In the first version the practical facts of physical meeting and speaking on the one hand, and the psychological reflections arising from the meeting on the other, are stressed: while what is poetically significant is not disclosed. Also the persons involved are foremost, by way of the pronounts we and I. But in the second version the two kinds of happening — the physical and the psychological — are fused: what is poetically crucial is that which is contained in the paradox, or in the point of overlap, or identity, between the two contradictory happenings. By subordinating the persons to the deeper meaning of the events, and by fusing the contradictory elements in the language of the second form, the “poetical” meaning of the encounter is made to emerge. The time relationships of the first version are transformed into the following equation:

meeting = thinking of another meeting
speaking = groping for another speaking.

In the poem entitled “Street Meeting,” by [Lewis] Turco, we see the same struggle taking place between the physical event of meeting, with its “practical” data, and the psychological effects of this meeting in the mind of the poet:

I saw him on the street.
His flesh was heavy.
For years we had not met:
Time takes its levy,
Returning ounce for hour.
But the eyes I'd known
Had stayed the same though flesh constricted bone.

His eyes owned all the past —
I saw it staring,
Bewildered, not at rest,
Still full of daring,
But fettered now by the hoar
Of revolving clocks:
A hurt, unlikely witch within its stocks.

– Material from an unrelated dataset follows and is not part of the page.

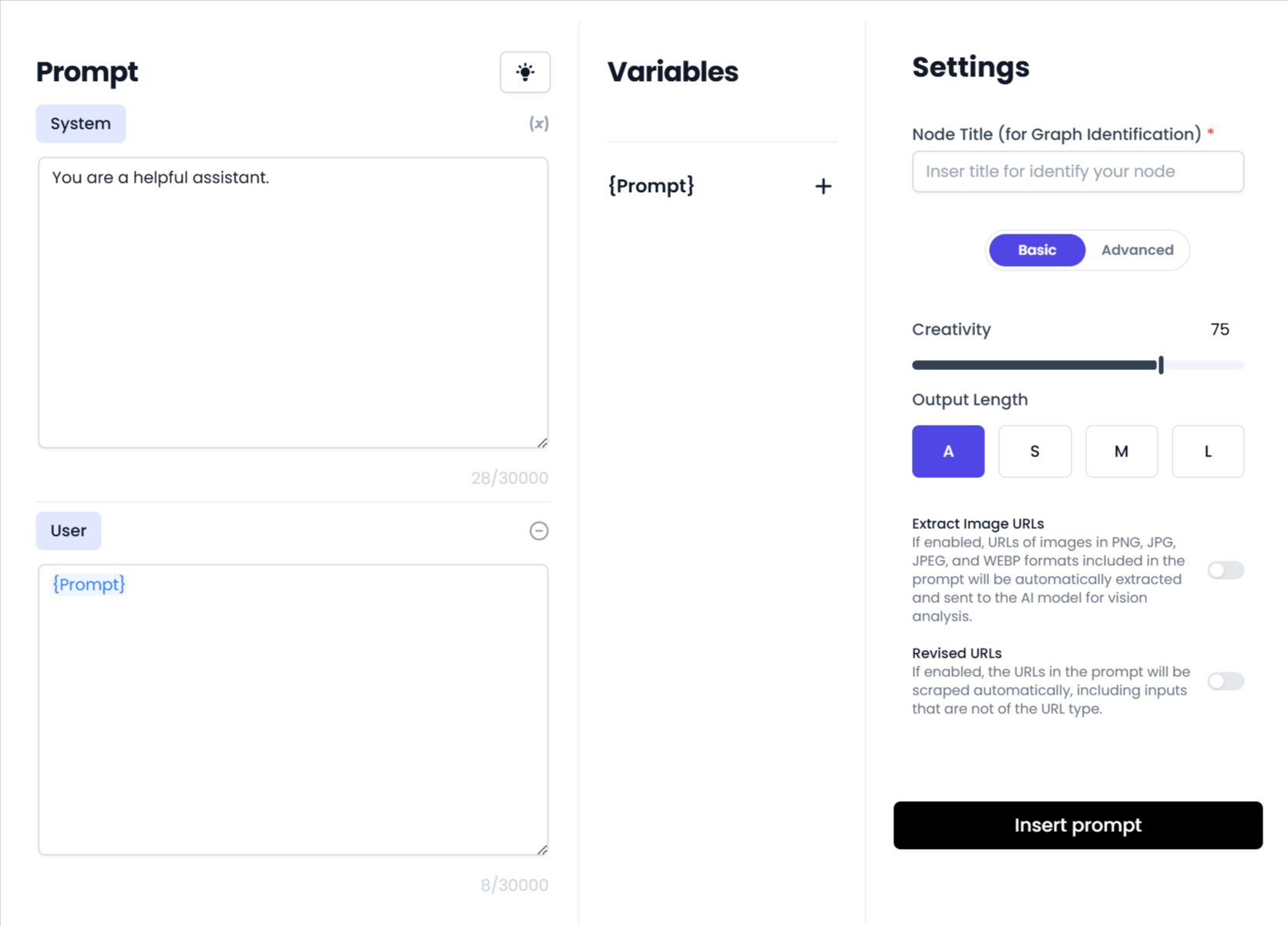Select output length M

I watched the troubled look
His face reflected
And knew he'd pick my lock
Had time defected.
But each of us could hear
Wary sentries call
And answer in the long, resounding hall.

We spoke in platitudes,
Each of us helpless,
The victims of our moods
And of our losses:
The present was the heir
Of our common past.
The future would inherit all at last.

Here the poet does not attempt so immediate and summary a fusion between the two. He shuttles from the one to the other throughout the first four stanzas, expanding and increasing the detail of each part, and retaining the dramatic presence of the persons. But this means that the paradox must reach its fusion in the concluding stanza, and must, as in a drama, effect a reconciliation of the opposites. Fortunately, the concluding stanza is the best in the poem, and the concluding line achieves both the paradox and the dramatic reconciliation:

We parted. Each of us
Had fanned an ember.
We'd shared another loss
And would remember.
But time was still for hire:
He walked off alone.
When next we meet our prisons will have grown.

This denouement is satisfactory (it satisfies). The emotion which the elements in conflict have set ajar are purged. The particulars are transcended and the “poetic” or subjective significance of the event comes clear.


From the "Foreword" by Stanley Romaine Hopper to Riverside Poetry 3, edited by Marianne Moore, Howard Nemerov, and Alan Swallow, New York: Twayne, 1958. The poem was first collected in First Poems (Golden Quill Press, 1960, out-of-print) and included in Fearful Pleasures: The Collected Lyrics of Lewis Turco / Wesli Court 1953-2004, Scottsdale: Star Cloud Press, © Lewis Turco 2004.